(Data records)
--------------------------------------------------
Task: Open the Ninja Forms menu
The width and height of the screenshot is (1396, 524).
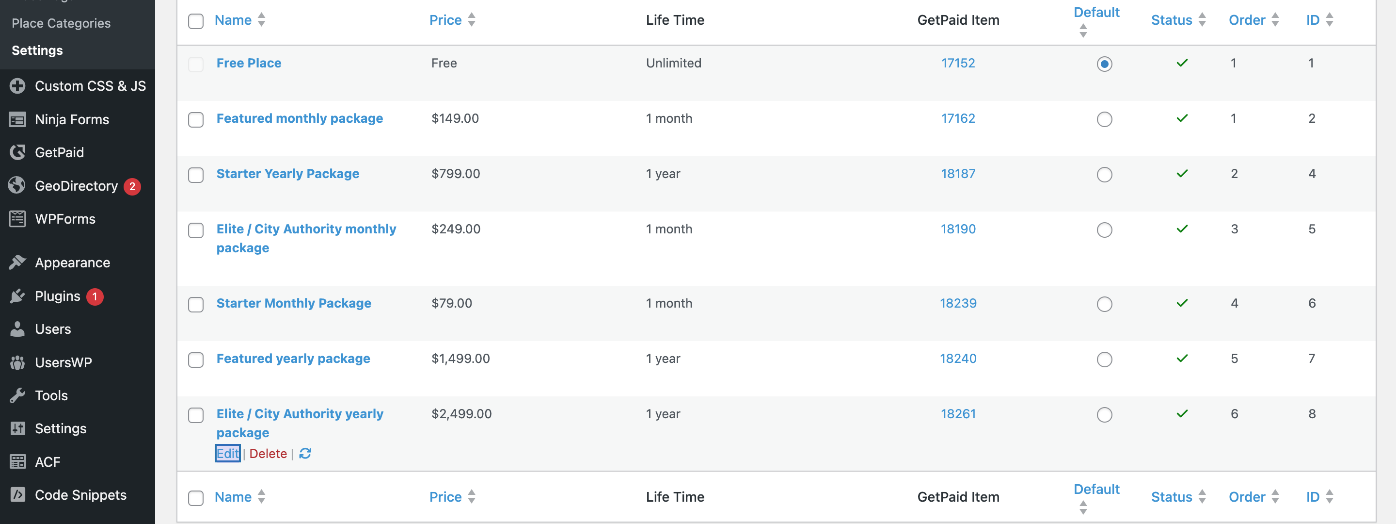Action: (x=72, y=119)
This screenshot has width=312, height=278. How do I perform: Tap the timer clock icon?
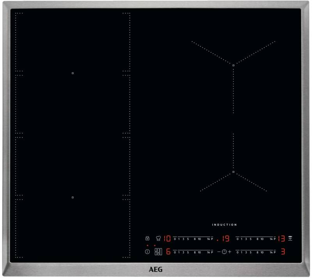(x=224, y=252)
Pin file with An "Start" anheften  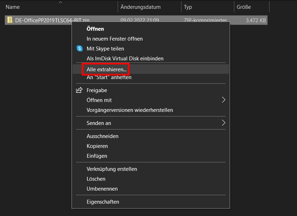pyautogui.click(x=109, y=77)
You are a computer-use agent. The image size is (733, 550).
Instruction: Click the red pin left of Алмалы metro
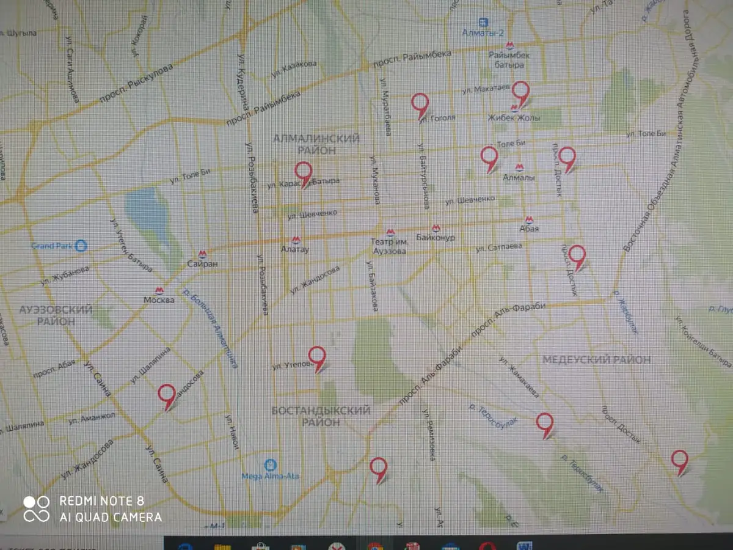(489, 156)
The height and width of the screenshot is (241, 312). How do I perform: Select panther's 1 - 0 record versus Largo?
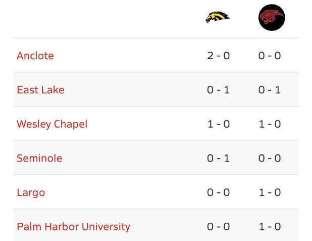(270, 192)
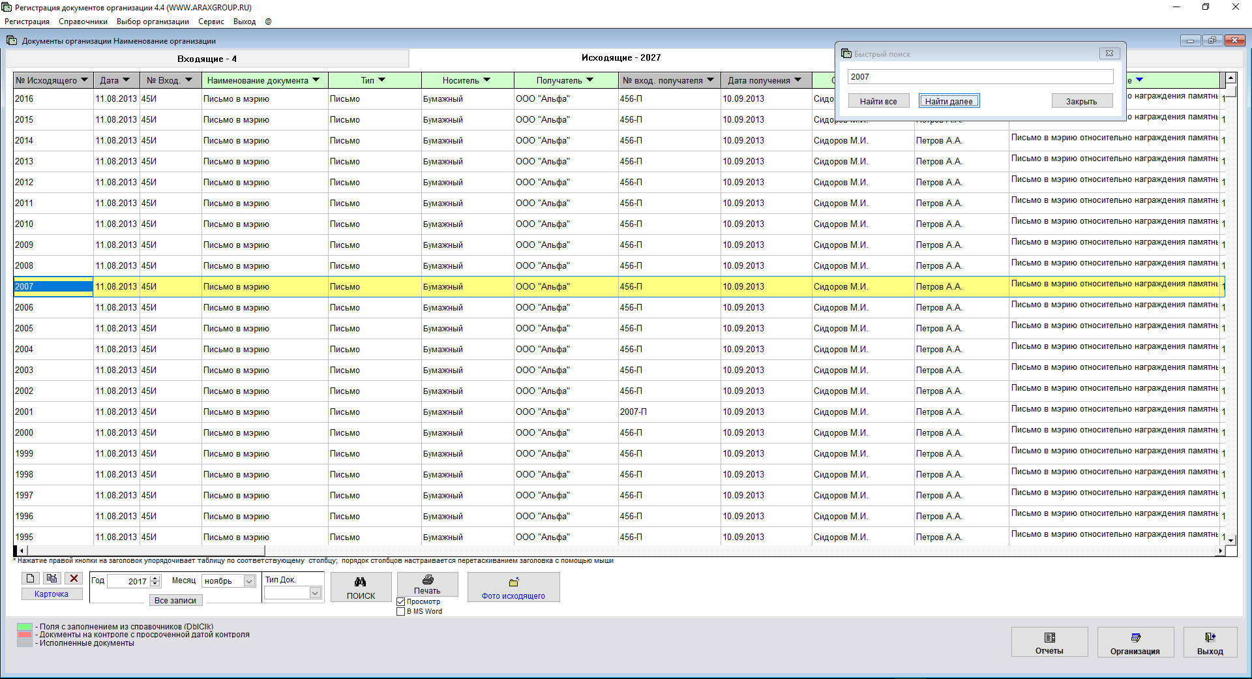Click the copy record icon
The height and width of the screenshot is (679, 1252).
tap(52, 579)
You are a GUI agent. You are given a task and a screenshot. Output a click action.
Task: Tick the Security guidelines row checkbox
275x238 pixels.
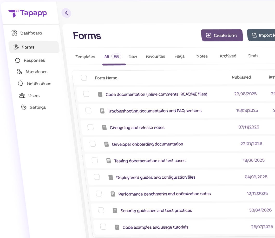click(x=101, y=210)
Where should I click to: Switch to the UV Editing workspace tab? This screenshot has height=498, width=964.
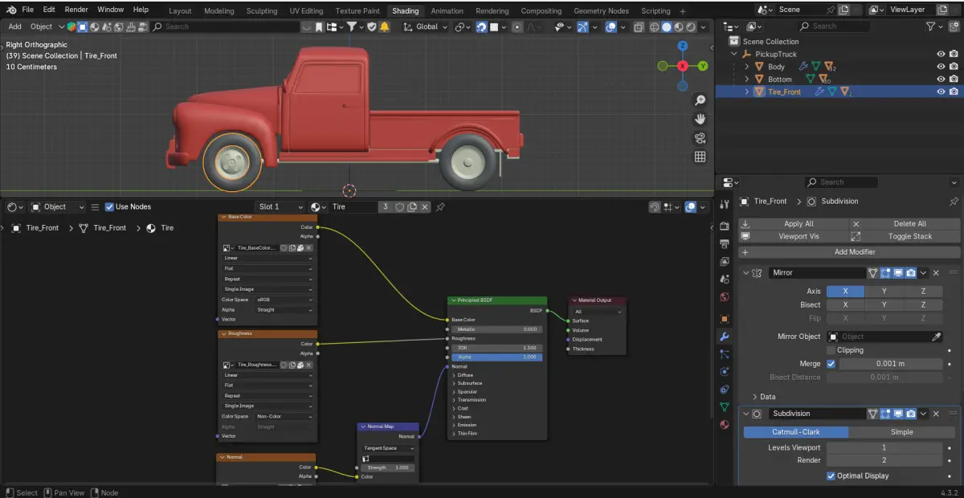click(305, 11)
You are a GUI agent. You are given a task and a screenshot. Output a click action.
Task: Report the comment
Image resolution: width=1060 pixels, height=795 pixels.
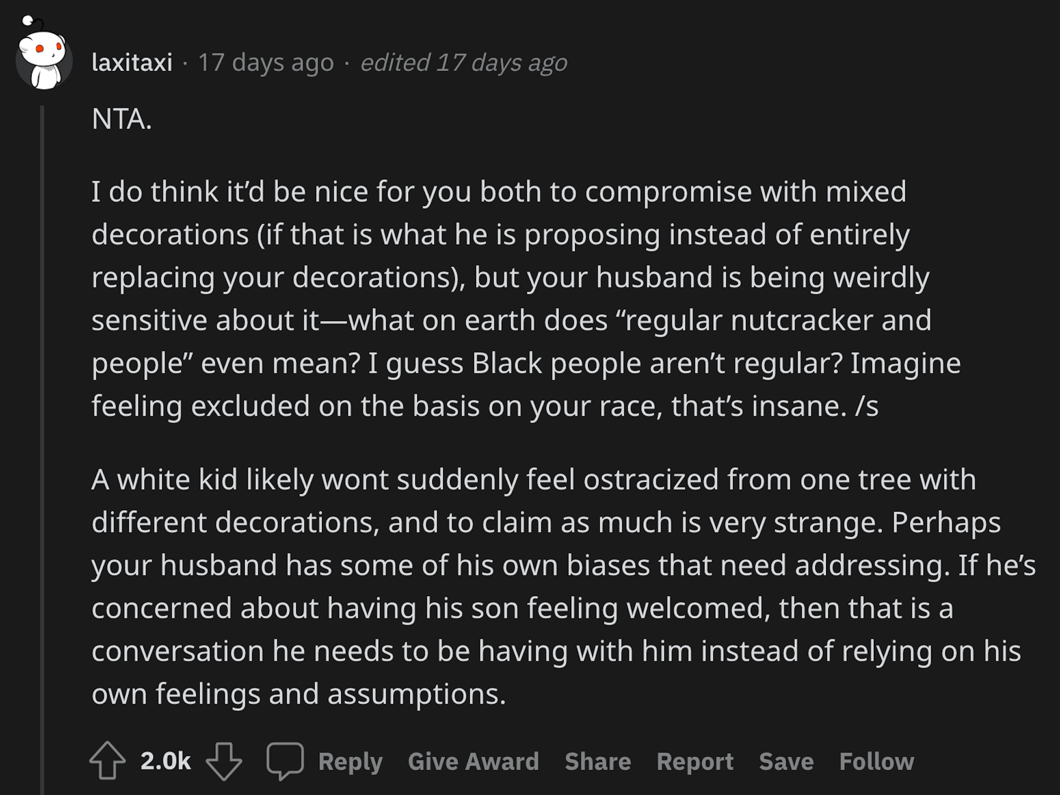(x=695, y=761)
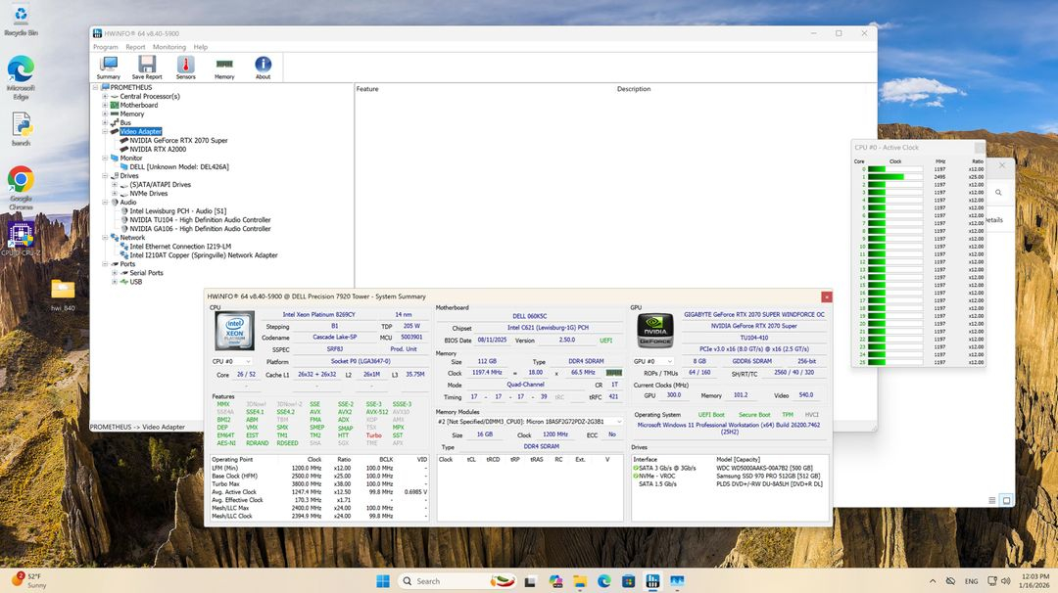
Task: Click the Intel Xeon Platinum badge in CPU section
Action: click(233, 330)
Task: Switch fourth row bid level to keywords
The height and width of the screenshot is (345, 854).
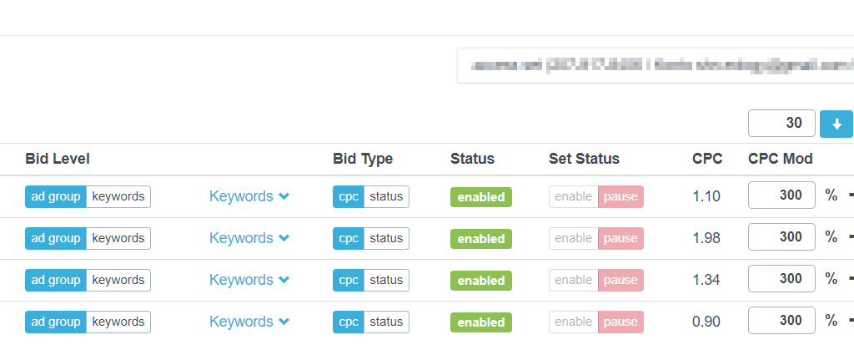Action: tap(118, 322)
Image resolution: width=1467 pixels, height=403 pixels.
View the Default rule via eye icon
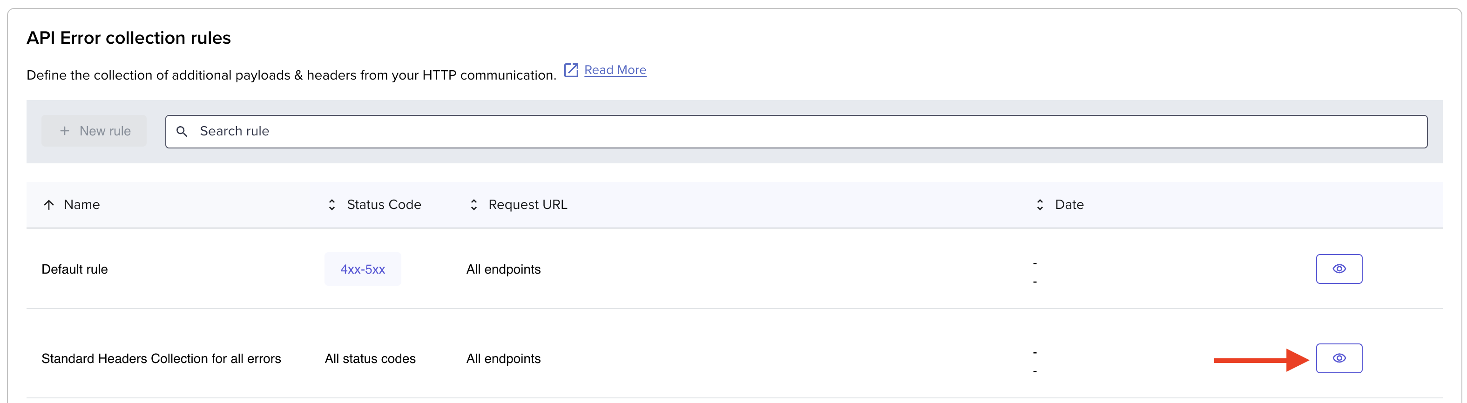tap(1339, 269)
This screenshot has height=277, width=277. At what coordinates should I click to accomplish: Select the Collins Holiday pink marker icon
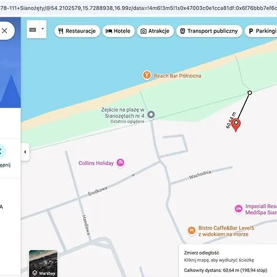tap(121, 163)
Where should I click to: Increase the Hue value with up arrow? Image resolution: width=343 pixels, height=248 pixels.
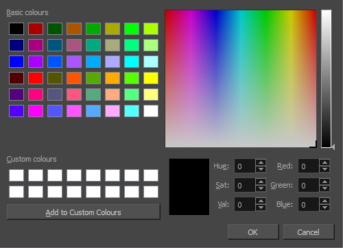pos(261,162)
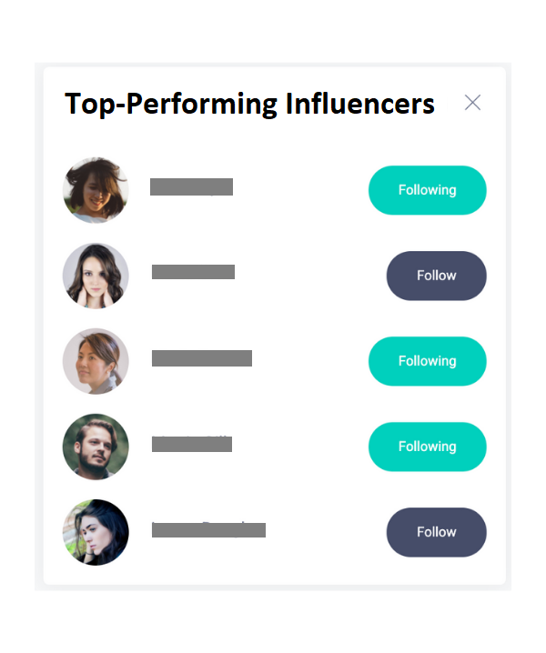Image resolution: width=546 pixels, height=653 pixels.
Task: Close the Top-Performing Influencers dialog
Action: click(472, 103)
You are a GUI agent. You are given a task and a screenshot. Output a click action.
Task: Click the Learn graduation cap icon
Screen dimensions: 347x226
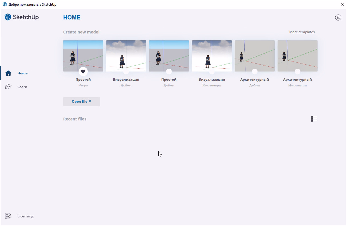click(x=8, y=87)
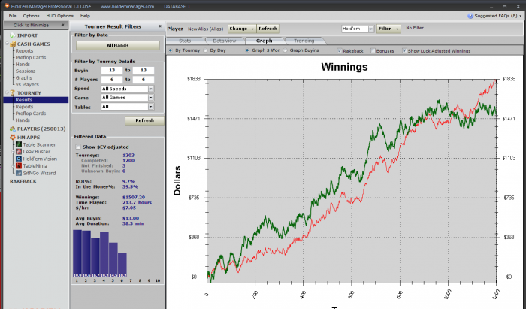Expand the Hold'em game type combo box
Screen dimensions: 526x309
tap(371, 29)
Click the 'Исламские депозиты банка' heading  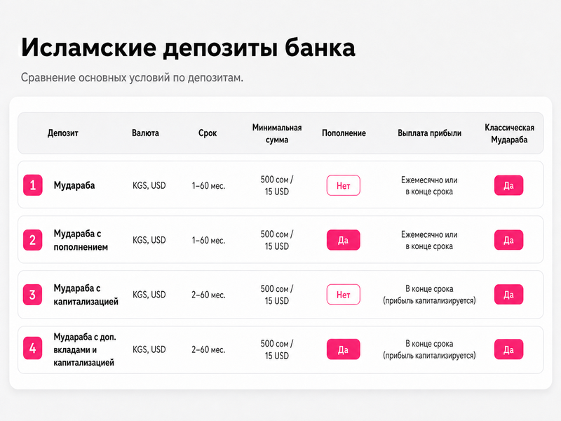click(x=188, y=47)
--------------------------------------------------
Print, word for word, the lines above that run from the line containing "Instruction: Click the" to the line containing "Task: Report the comment", both included. Keep the pictures out.

> [Answer for the task]
Instruction: Click the red pin left of Алмалы metro
(489, 156)
The height and width of the screenshot is (241, 312). How do I perform: Select panther's 1 - 0 record versus Largo?
(270, 192)
Click the copy record icon
The height and width of the screenshot is (679, 1252).
tap(52, 579)
You are a GUI agent. You are given a task and a screenshot. Output a click action.
Task: Tick the Security guidelines row checkbox
275x238 pixels.
click(x=101, y=210)
Where should I click to: Switch to the UV Editing workspace tab? This screenshot has height=498, width=964.
click(305, 11)
You are a GUI agent. You are given a task and a screenshot. Output a click action.
Task: Report the comment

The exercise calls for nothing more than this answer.